__What to produce__. Could you copy the lines below word for word, from the line with "Click the slide number 25" up to and including the line with "point(908,679)", and leave the pictures out of your answer?

__Material for the task__.
◆ ◆ ◆ ◆ ◆

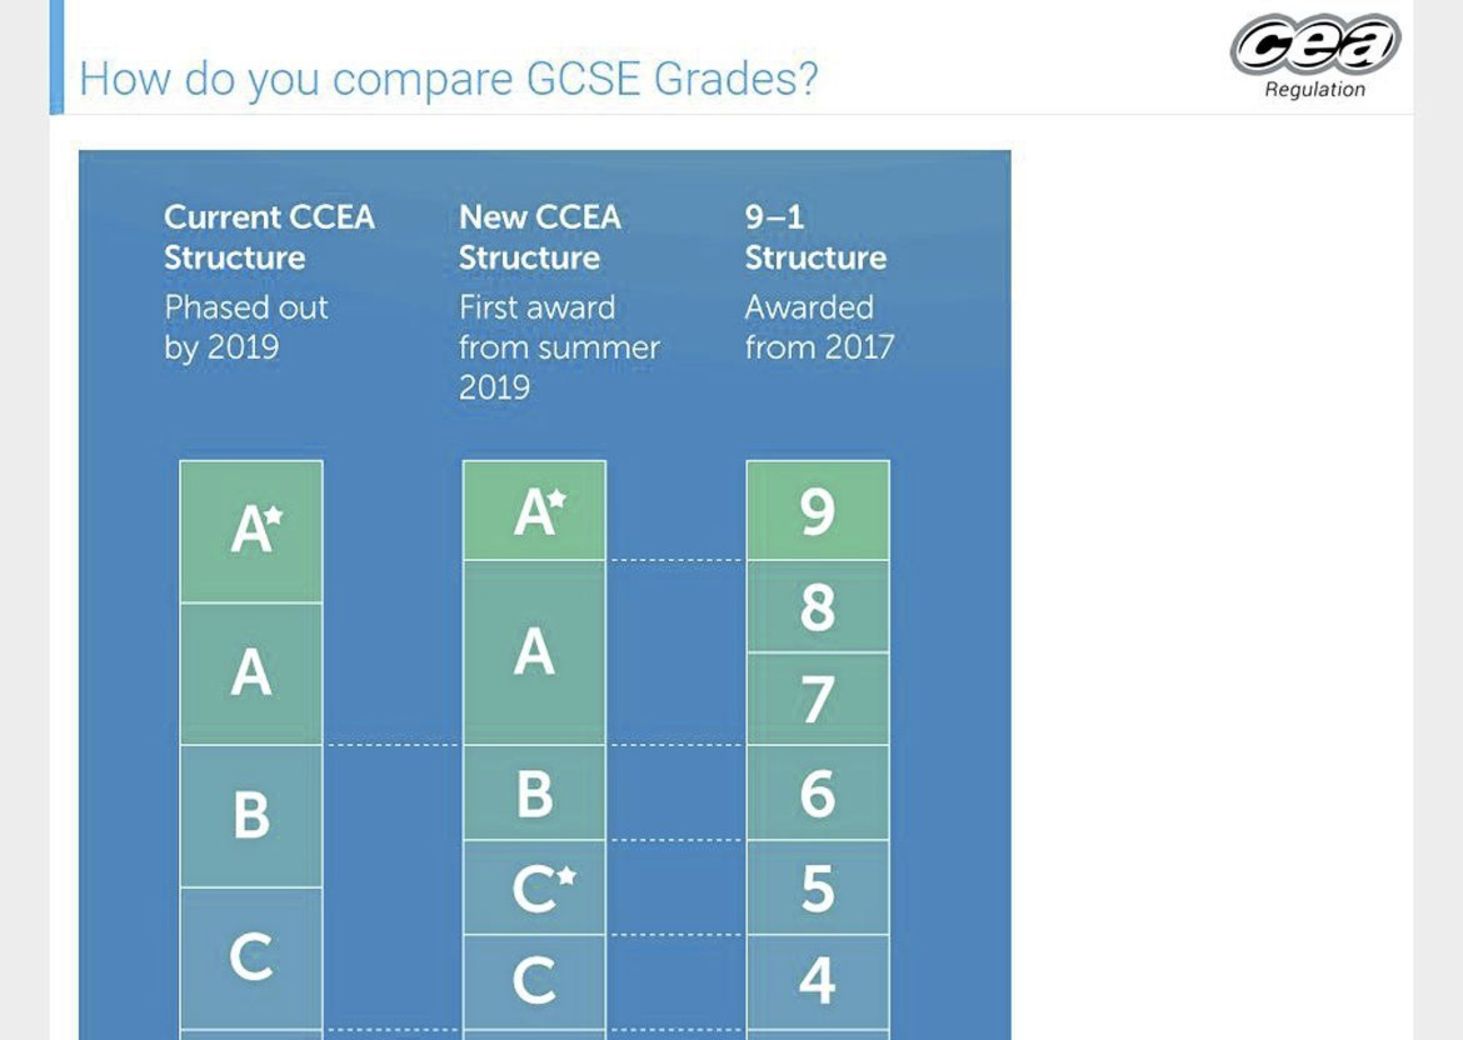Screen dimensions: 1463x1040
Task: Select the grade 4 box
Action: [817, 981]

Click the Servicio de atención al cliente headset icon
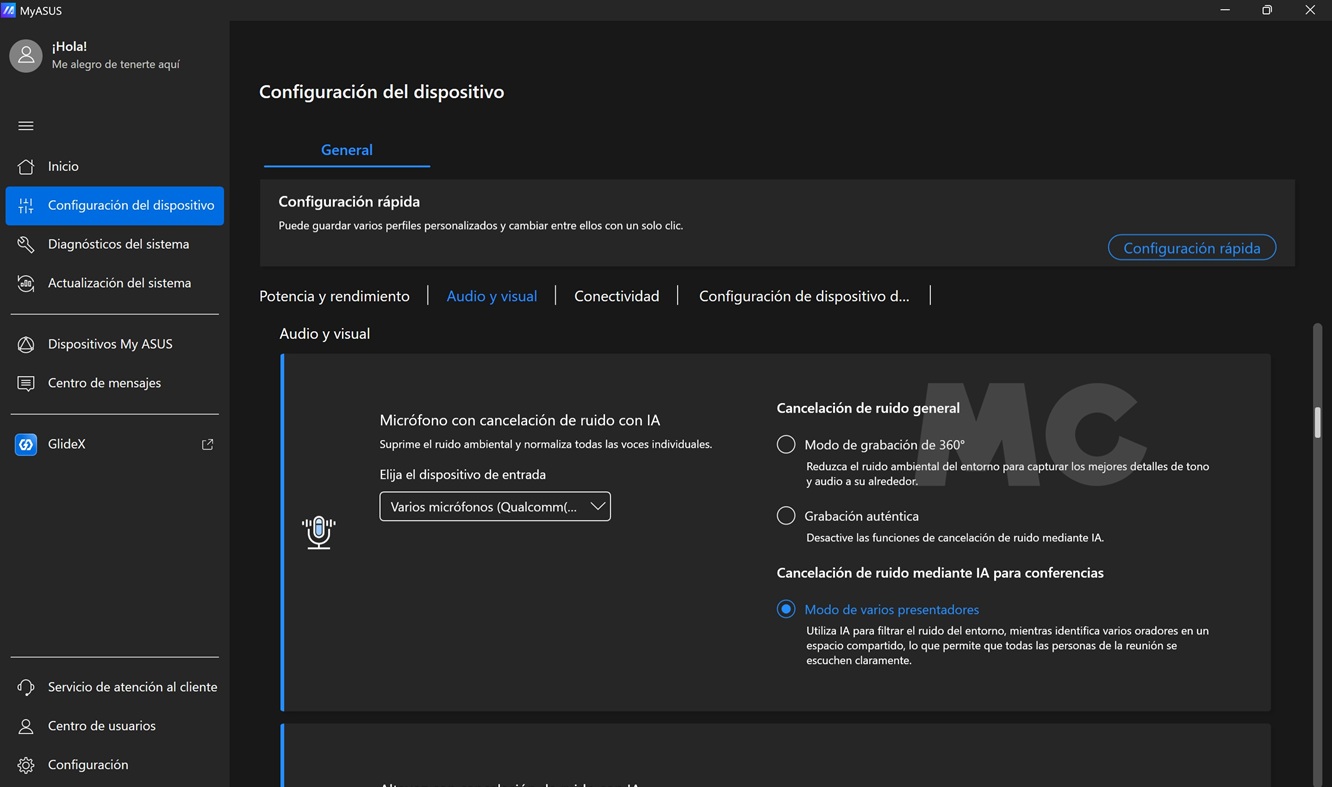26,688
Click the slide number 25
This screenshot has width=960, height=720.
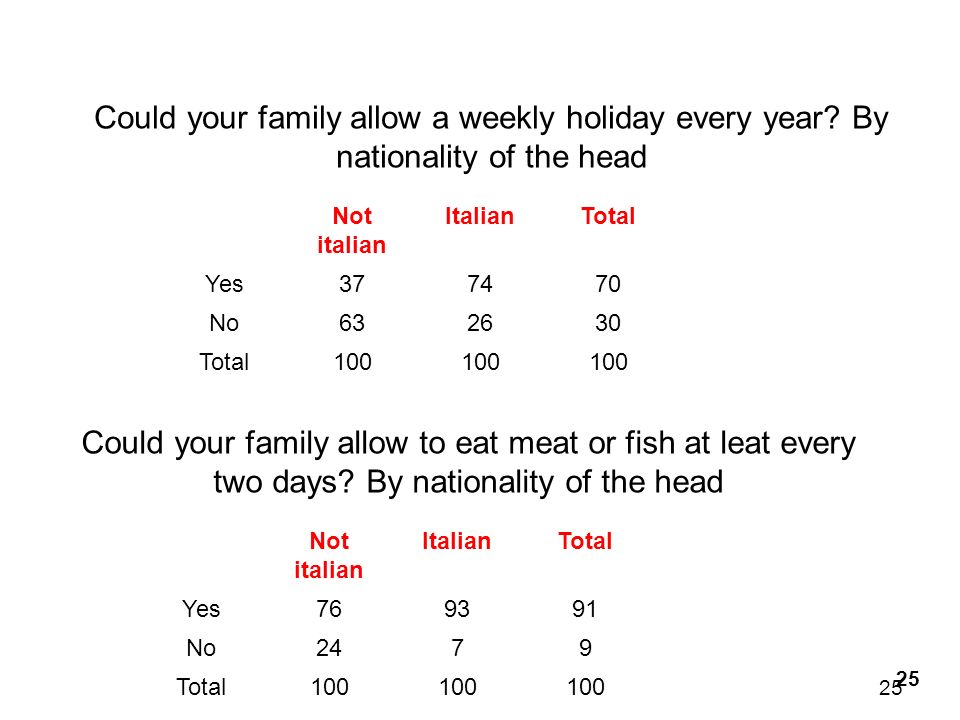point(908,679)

◆ ◆ ◆ ◆ ◆

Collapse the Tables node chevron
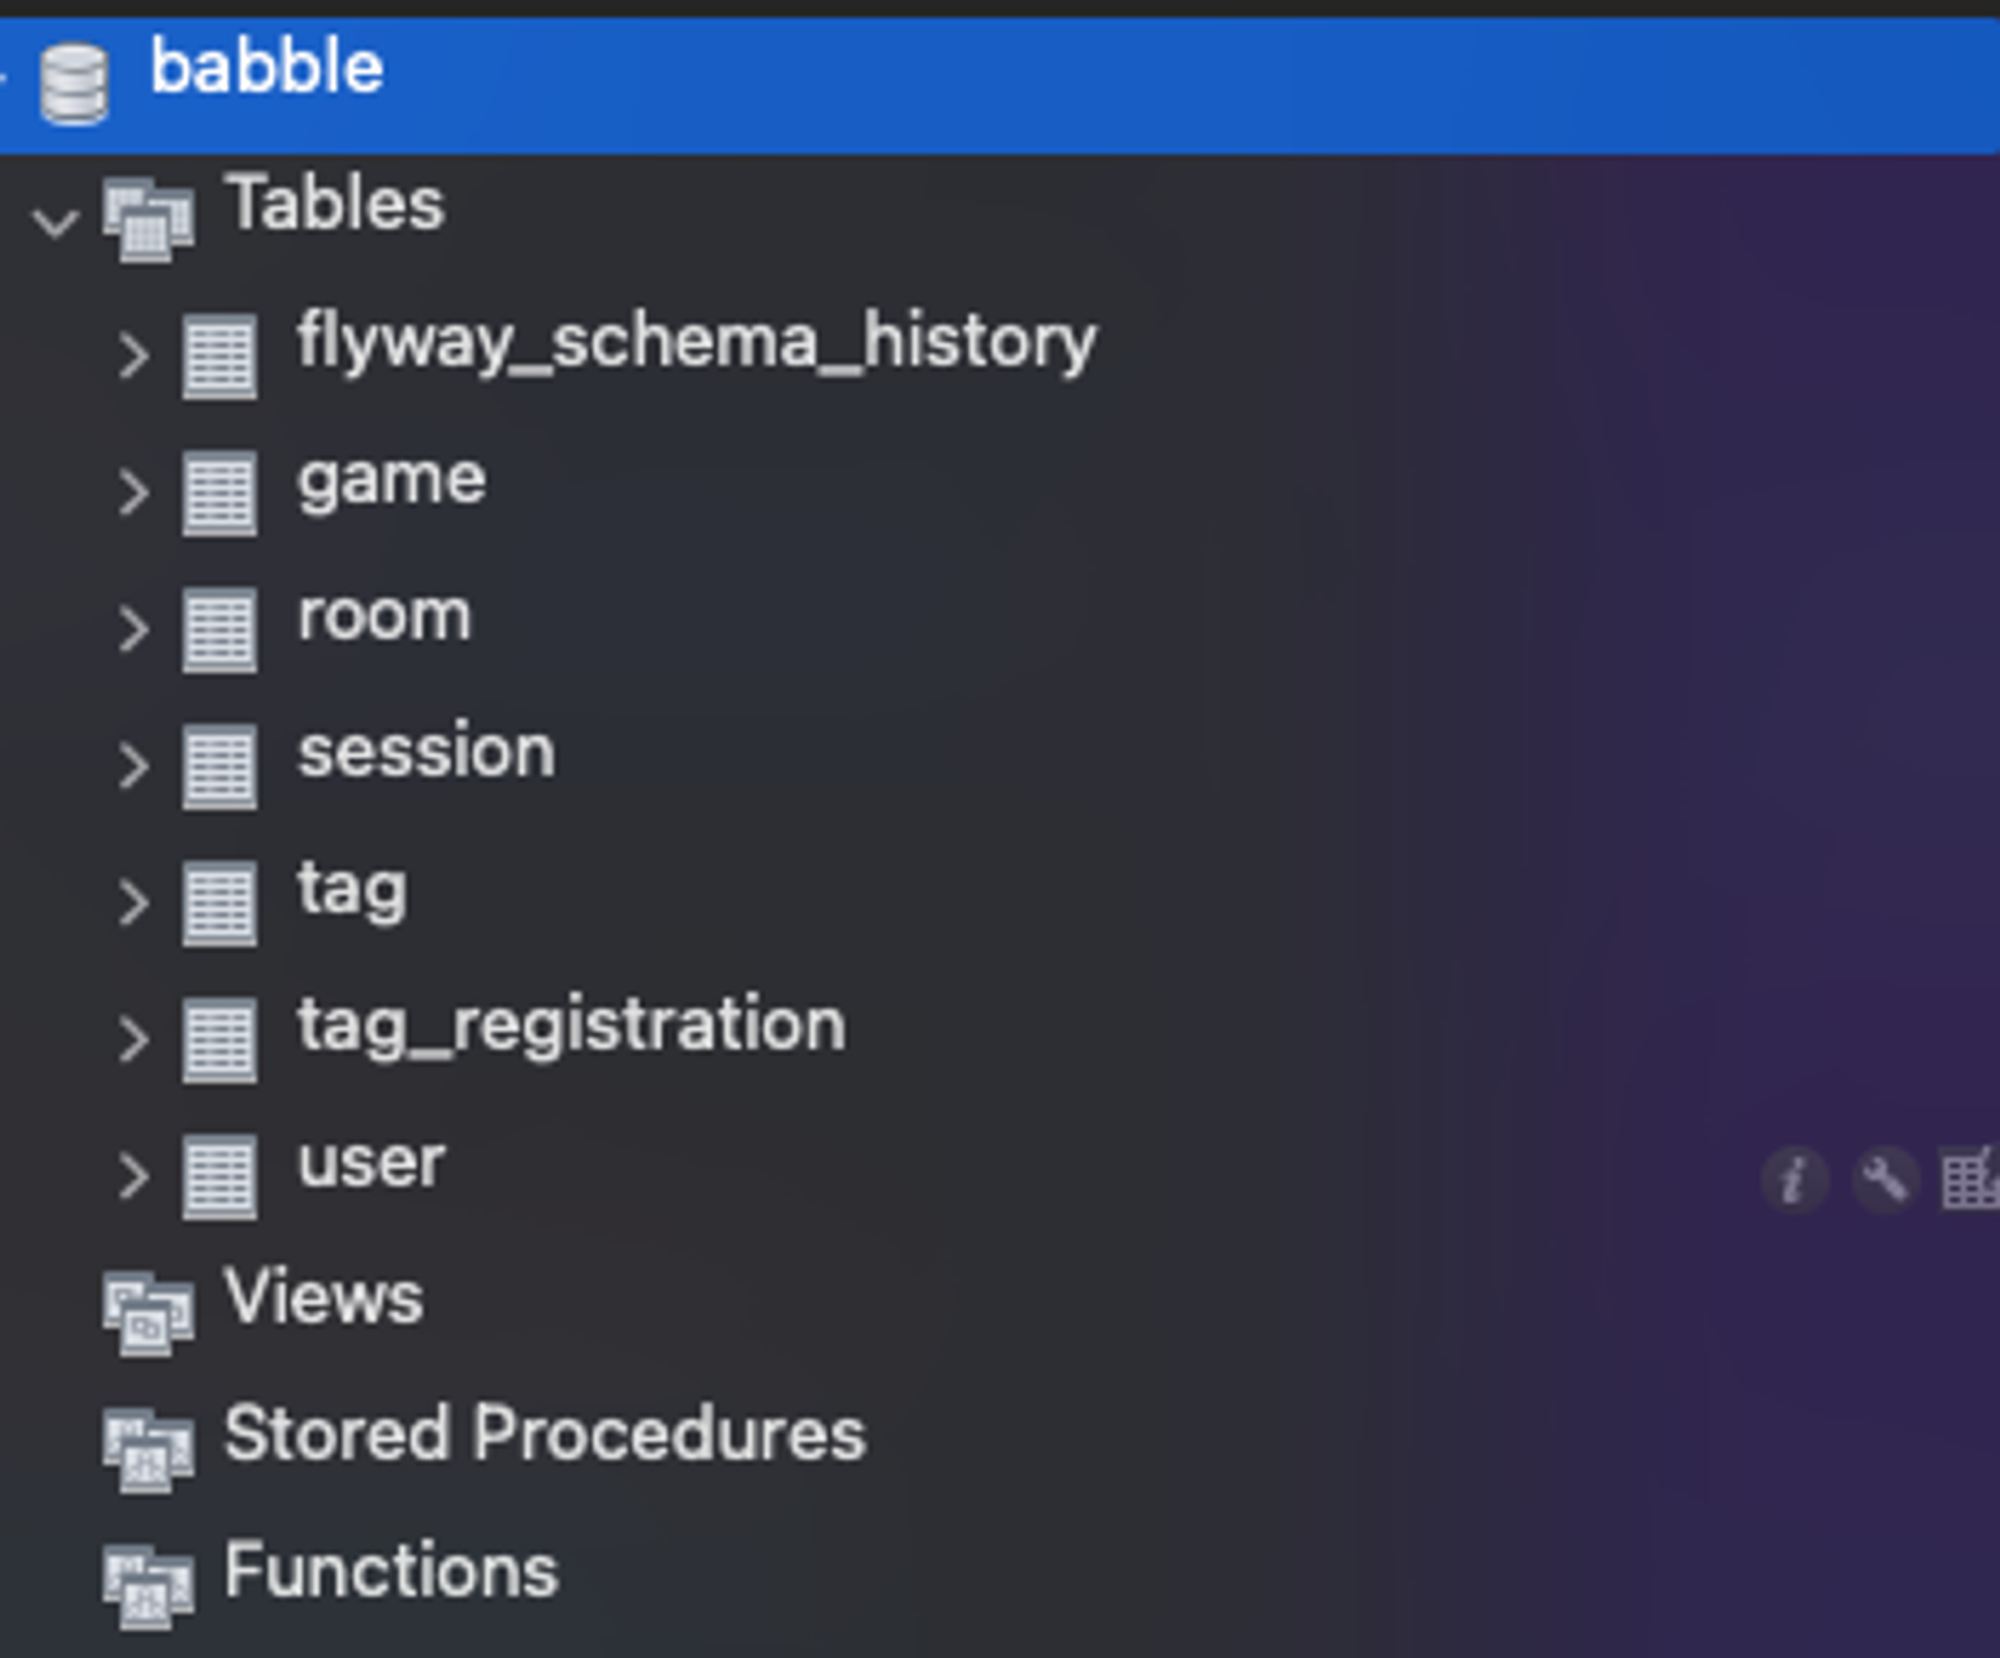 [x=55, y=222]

◆ ◆ ◆ ◆ ◆

__Result of this exercise__.
Click the slide number 25
This screenshot has width=960, height=720.
point(908,679)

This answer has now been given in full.